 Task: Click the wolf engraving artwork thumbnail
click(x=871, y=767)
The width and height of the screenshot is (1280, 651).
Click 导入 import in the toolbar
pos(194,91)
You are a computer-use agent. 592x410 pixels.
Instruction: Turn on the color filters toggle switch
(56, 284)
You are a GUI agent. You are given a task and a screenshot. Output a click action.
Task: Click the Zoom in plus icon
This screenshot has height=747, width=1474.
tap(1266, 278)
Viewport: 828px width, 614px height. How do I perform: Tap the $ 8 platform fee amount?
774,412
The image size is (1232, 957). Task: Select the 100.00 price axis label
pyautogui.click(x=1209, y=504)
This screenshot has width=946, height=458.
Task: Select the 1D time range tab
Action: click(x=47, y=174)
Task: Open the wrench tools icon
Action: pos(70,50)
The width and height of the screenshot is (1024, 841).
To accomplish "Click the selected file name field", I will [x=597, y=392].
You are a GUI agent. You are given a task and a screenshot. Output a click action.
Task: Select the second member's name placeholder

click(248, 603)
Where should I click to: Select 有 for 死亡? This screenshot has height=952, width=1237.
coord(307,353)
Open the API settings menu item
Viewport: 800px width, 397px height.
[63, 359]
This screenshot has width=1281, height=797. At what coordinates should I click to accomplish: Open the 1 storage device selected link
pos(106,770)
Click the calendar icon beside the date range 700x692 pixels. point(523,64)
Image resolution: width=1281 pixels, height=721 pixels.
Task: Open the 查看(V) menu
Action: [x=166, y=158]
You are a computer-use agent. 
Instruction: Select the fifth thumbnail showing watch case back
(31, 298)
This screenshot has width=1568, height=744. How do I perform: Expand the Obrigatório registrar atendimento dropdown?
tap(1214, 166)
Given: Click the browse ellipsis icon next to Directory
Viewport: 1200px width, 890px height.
----
*About this task*
What lines of the listing contain the word "computer"? Copy them all.

*Solution to this problem*
You are a computer-use agent. 592x410 pixels.
You are a computer-use agent. 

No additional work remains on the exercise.